Go through the listing below and list every line with "Given".

= Exercise material =
========================================

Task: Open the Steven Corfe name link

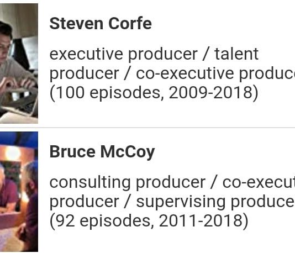Action: [101, 24]
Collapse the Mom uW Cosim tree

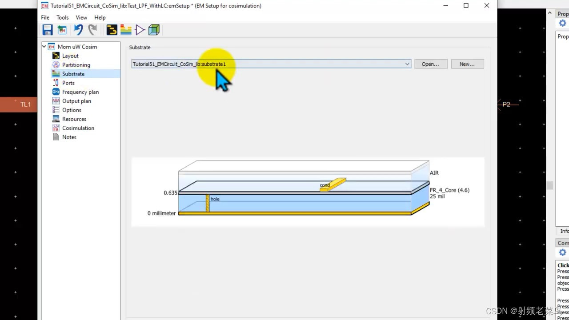44,46
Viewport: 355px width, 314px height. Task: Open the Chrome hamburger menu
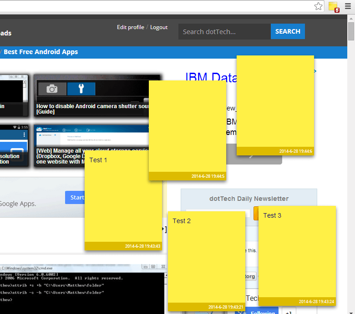tap(348, 6)
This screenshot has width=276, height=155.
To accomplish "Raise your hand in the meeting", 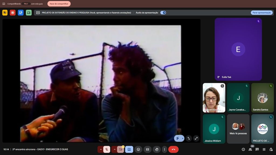I will [157, 149].
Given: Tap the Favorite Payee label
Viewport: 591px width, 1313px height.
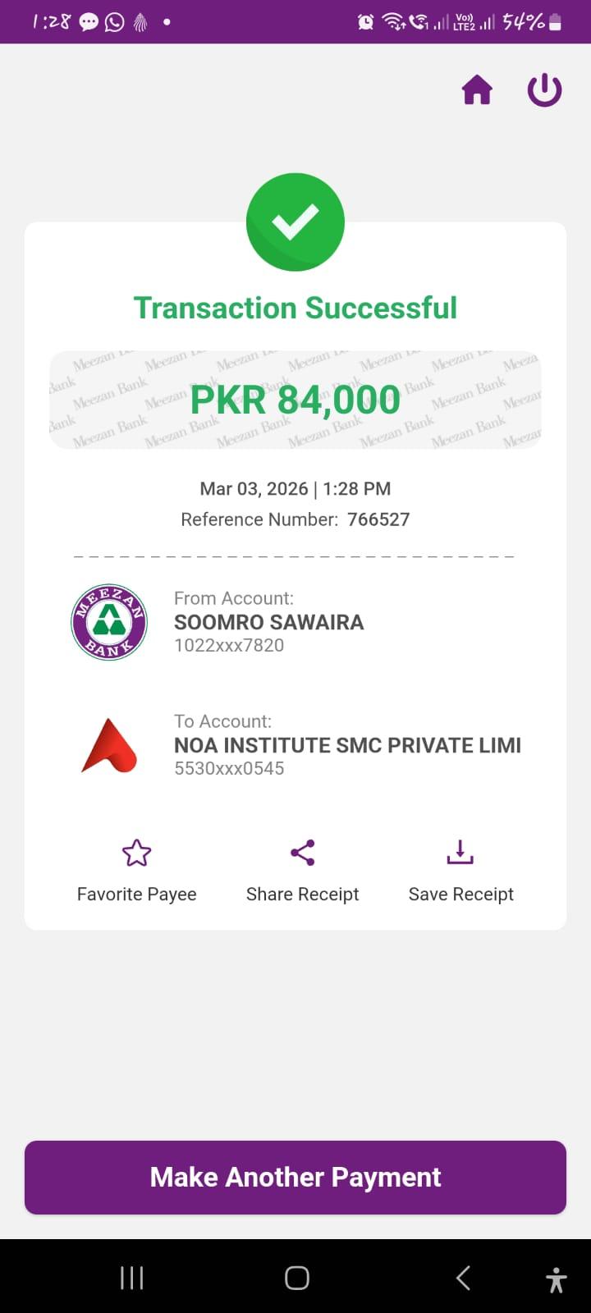Looking at the screenshot, I should 136,894.
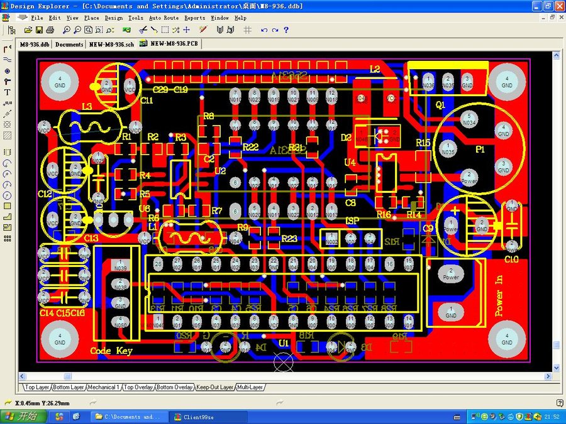566x424 pixels.
Task: Click the Save document floppy icon
Action: [39, 30]
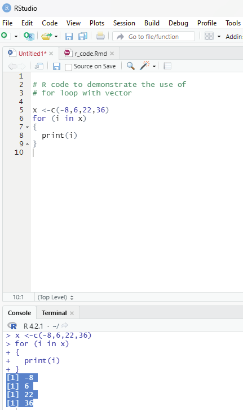Viewport: 243px width, 410px height.
Task: Click Save all open documents icon
Action: pos(83,36)
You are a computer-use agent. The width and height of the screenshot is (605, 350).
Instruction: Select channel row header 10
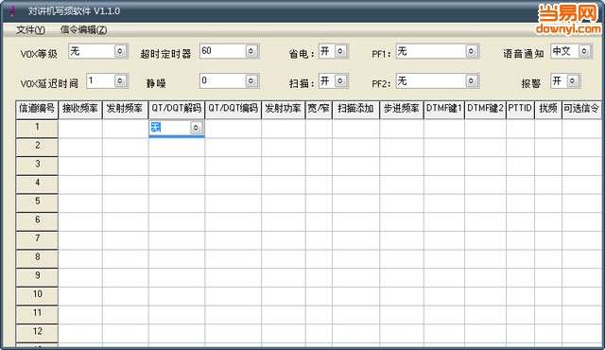37,295
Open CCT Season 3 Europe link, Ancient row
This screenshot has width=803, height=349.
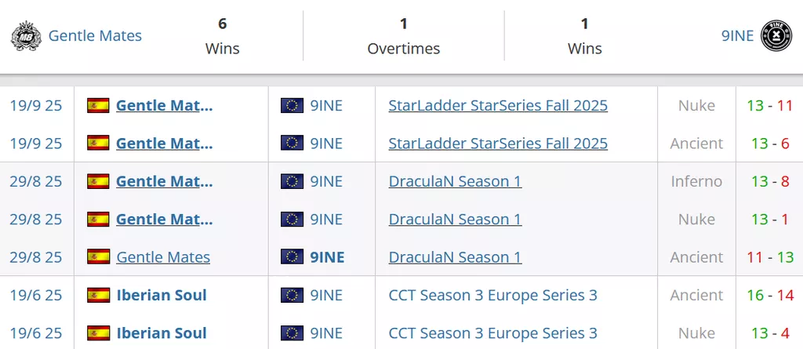(x=492, y=295)
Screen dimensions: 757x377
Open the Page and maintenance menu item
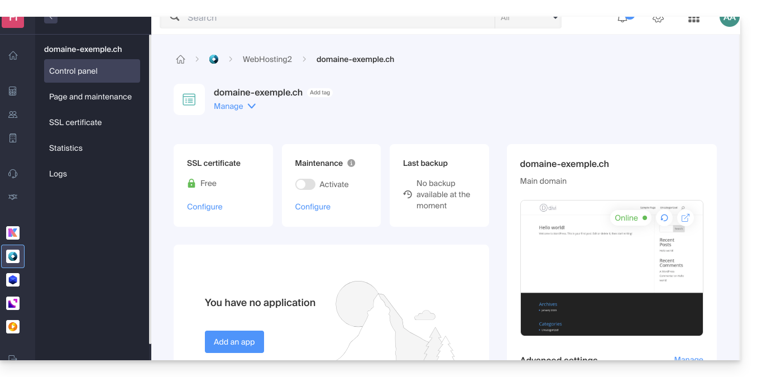[x=90, y=97]
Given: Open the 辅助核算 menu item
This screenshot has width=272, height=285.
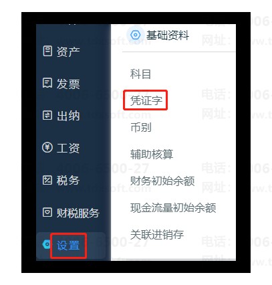Looking at the screenshot, I should tap(152, 155).

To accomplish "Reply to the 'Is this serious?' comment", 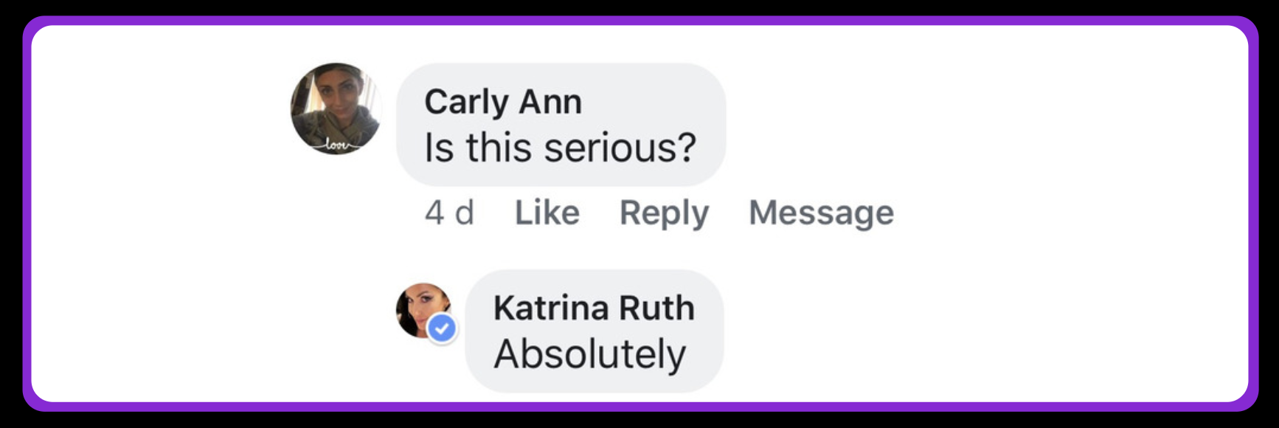I will [664, 213].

========================================

= Written solution =
Given: Tap the Favorite Payee label
Given: Open the 辅助核算 menu item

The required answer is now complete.